Welcome to HSJ’s Performance Watch expert briefing. Our fortnightly newsletter on the most pressing performance matters troubling system leaders. Contact me in confidence here.
Performance Watch understands that NHS England is finalising funding for local commissioners to put elective waiting times performance back on the right track.
Details are yet to emerge but the plans will underpin NHS England’s commitment that the service will do no worse on the referral to treatment waiting time standard in March 2019 than in March 2018.
System leaders are, however, under no illusions that the big problem is how providers will find the capacity to do the work even when the commissioner side funding allocations are finalised.
As we reported, it showed the number of patients waiting a year or more for elective treatment has risen by 75 per cent year-on-year while the total waiting list rose to 4.1 million, higher than at any point since August 2007.
Performance against the 18 weeks waiting time mark between January and March was 87.2 per cent against the 92 per cent target.
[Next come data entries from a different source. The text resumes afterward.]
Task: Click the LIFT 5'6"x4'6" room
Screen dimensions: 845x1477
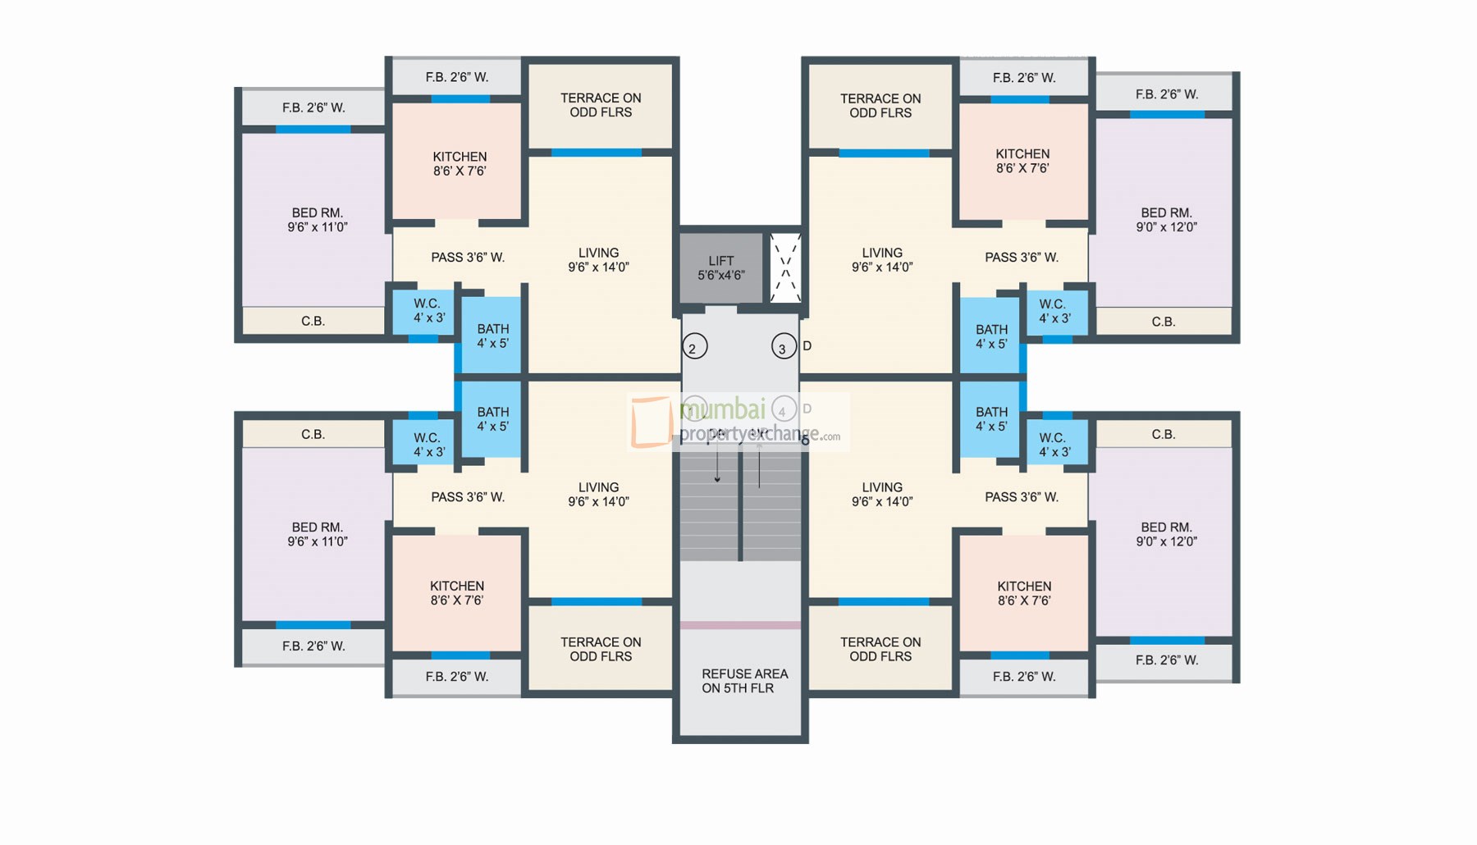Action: coord(720,268)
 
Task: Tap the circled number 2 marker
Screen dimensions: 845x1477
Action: coord(694,347)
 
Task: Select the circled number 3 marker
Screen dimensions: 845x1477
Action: coord(784,347)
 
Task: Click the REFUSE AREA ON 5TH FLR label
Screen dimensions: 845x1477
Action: coord(743,681)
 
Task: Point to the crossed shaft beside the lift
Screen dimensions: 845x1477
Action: coord(785,268)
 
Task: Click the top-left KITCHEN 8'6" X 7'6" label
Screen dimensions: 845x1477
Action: coord(460,163)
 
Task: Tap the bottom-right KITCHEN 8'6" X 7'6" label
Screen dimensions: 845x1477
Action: coord(1023,593)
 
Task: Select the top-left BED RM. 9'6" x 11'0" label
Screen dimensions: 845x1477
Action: coord(317,220)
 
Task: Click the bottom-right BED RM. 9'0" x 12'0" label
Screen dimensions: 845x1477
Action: coord(1166,534)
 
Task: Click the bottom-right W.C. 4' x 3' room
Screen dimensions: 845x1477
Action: coord(1054,445)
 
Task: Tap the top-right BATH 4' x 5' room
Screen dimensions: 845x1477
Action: coord(991,336)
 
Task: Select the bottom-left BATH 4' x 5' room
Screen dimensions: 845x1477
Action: coord(492,419)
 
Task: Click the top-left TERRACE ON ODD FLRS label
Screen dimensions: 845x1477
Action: coord(601,105)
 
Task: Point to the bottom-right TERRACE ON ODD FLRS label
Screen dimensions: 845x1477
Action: coord(880,649)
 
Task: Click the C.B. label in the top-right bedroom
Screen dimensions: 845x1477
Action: coord(1163,322)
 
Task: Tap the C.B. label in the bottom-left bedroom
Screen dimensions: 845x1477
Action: coord(313,434)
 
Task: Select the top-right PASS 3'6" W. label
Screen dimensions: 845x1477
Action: coord(1021,258)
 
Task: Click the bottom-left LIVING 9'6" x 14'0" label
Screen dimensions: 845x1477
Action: coord(598,494)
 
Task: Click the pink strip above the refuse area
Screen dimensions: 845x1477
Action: coord(740,625)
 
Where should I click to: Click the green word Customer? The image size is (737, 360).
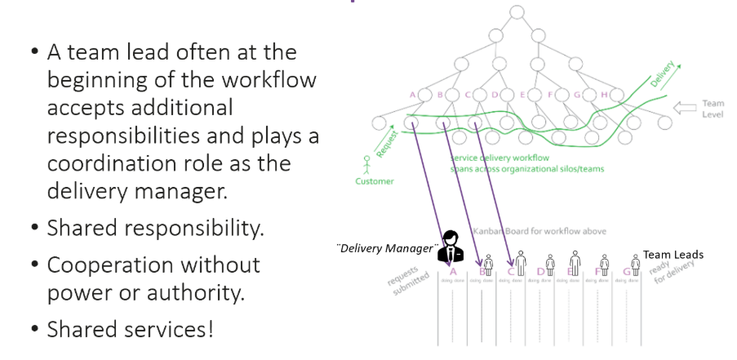[374, 181]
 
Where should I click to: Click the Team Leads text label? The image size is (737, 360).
[673, 255]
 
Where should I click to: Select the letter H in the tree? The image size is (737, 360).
[605, 95]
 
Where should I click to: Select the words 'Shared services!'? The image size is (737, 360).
[130, 330]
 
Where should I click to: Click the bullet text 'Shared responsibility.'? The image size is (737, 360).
[155, 229]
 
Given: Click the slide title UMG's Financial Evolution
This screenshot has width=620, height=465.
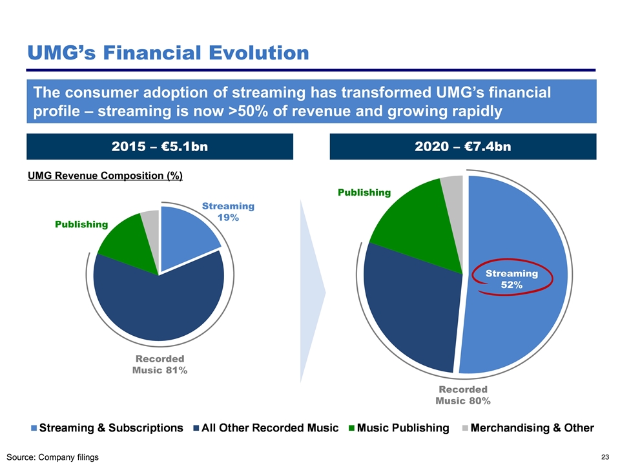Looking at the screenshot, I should tap(167, 51).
This is nearly three percentage points worse than the 90 per cent record for the same period in 2016-17.
Interestingly, the report also revealed there had not been as many cancellations following system leaders’ order trusts to halt elective work in January as anticipated.
Some 22,800 procedures were postponed following the national emergency pressures panel’s intervention – under half the 50,000 predicated cancellations.
The circa 23,000 cancellations, however, represent a relatively small chunk of the 300,000 shortfall in elective procedures completed in 2017-18 against what the service had planned.
The report said 7.78 million elective procedures were completed in 2017-18 against a plan for 8.08 million operations. The number of procedures completed was also less than the 7.86 million carried out in 2016-17.
This arguably supports the theory that the RTT die was cast long before winter when NHS England’s Next steps on the Five Year Forward View effectively gave trusts licence to let RTT performance slip last March.
Finance policy advisor for NHS Providers David Williams told HSJ: “Not only did performance against the 18 week standard drop, but there were fewer elective admissions in 2017-18 than the year before.
“That’s bad for patients, and for trusts, and was one of the main causes of the provider-side deficit revealed by NHS Improvement last week.”
NHS Providers said trusts should be involved in drawing up recovery plans. They called for measures to increase capacity across the system. “Providers stand the best chance of recovering on RTT if capacity is increased in mental health, community and social care as well as acute inpatient beds,” Mr Williams said.
Bed numbers have been falling for several years. There were 103,358 general and acute beds in the last quarter of 2017-18, 5,532 fewer beds than the 108,890 in the last quarter of 2010-11, according to NHS England’s official data.
The rhetoric coming from senior NHS England figures is all about freeing up beds and smarter use of existing capacity rather than adding capacity.
As revealed by HSJ in April NHS England’s calculations are predicated on the assumption that it needs to free up around 4,000 beds.
A cornerstone of their winter plan will be to create the extra capacity by cutting the length of stay of patients who have been in hospital for more than three weeks, the so-called “super stranded” patients, of which there were recently estimated to be as many as 18,000.
With relatively little time to hire staff and build any new capacity before next winter, no one would argue focusing on better use of existing space and resource is not a good idea.
But there is a sense that there is only so much that can be done within the existing physical capacity constraints.
Jeremy Hunt’s desire for eye-catching pledges for the government’s long term NHS plan, like our story on a big promise on cancer, is understandable. But dealing with the existing problems such as the waiting list must top the list. It is not clear what, if any, resource will be left once these issues are addressed.